While the industry is getting better at modelling the risk of extreme weather events, particularly when it comes to flooding, the models still “aren’t good enough,” he said. 
 
Flooding is one of the most difficult issues for insurers to mitigate risk-wise since it’s widespread and there are many different “versions” of potential water damage depending on the geography of the land, he added.
 
“This B.C. event where we're seeing wildfires occur and then flooding soon afterwards … there's a correlation between soil compaction, lack of canopy cover, and then water running off quickly into streams — we haven't modelled that. That's unpredicted. That's something new,” Stewart said.
 
However, Madden believes that Intact Insurance, Canada’s largest property and casualty insurer, will continue to be able to adequately cover any increases in claims. 
 
“Intact, in particular — and this is not the case for the entirety of the property and casualty insurance market — but Intact is consistently operated with a combined ratio below 100. What that means is their premiums more than cover their underwriting losses and other operating and administrative expenses [such as] sales commission and call centres," Madden said.

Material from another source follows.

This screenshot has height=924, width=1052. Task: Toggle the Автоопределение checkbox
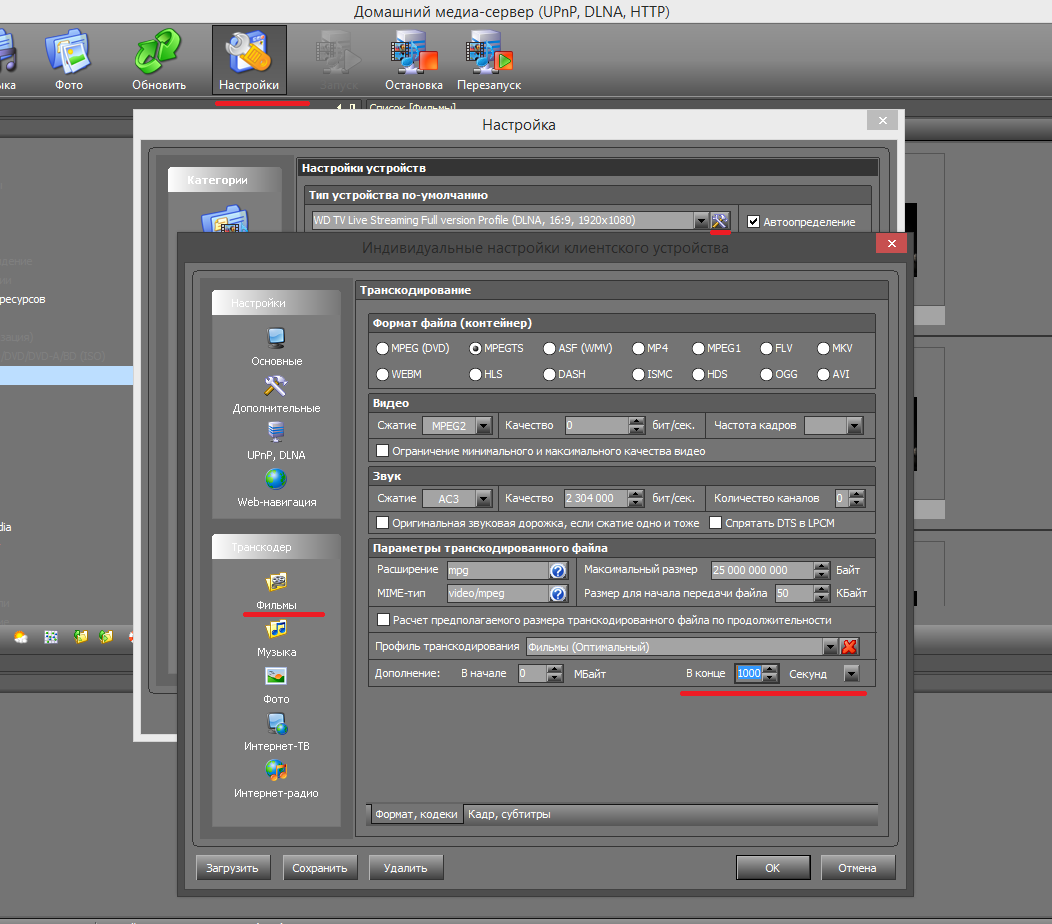click(x=754, y=221)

"Typically, they’ve run in a 95 per cent operating ratio. Which means for every dollar in premiums that they collect, they pay out 95 cents in claims and operating costs."
 
Madden owns Intact both personally and in his firm’s funds. 
 
He acknowledged where risk pricing can be trickiest is in the auto insurance segment, since some jurisdictions are stricter than others and companies might have to apply for premium increases. 


CONSUMER IMPACT

“We're definitely seeing prices increase,” said Matt Hands, director of insurance at rate comparison website Ratehub.ca, in an interview.

But it’s not just the increase in the number of extreme weather events that’s causing premiums to go up, the rising cost of building materials is also a key factor. 
 
“COVID didn’t make things any easier with supply chain issues. But just in general, the cost of materials is increasing the replacement cost of homes," Hands said.

"And now, you have the issue of increased risk that insurance companies are taking on for the severe weather events. It's all going to be factored into their pricing. So, you've definitely seen the market correct itself and reflect those increased risks."
 
Flood insurance specifically, he said, is still in its infancy since water protection is a relatively new product that was borne out of the 2013 floods in Toronto and Calgary and therefore, many newer flood-related products are still being refined. 
 
His best advice to consumers is to do your research and understand the area you live in first. Especially when it comes to potential flooding, look at what type of property you have, the surrounding land and whether any water is running towards your house, Hands said. Then, shop around for the best price for the coverage you need. 
 
“It’s not just knowing the payout amount, it’s really understanding the fine print,” he said.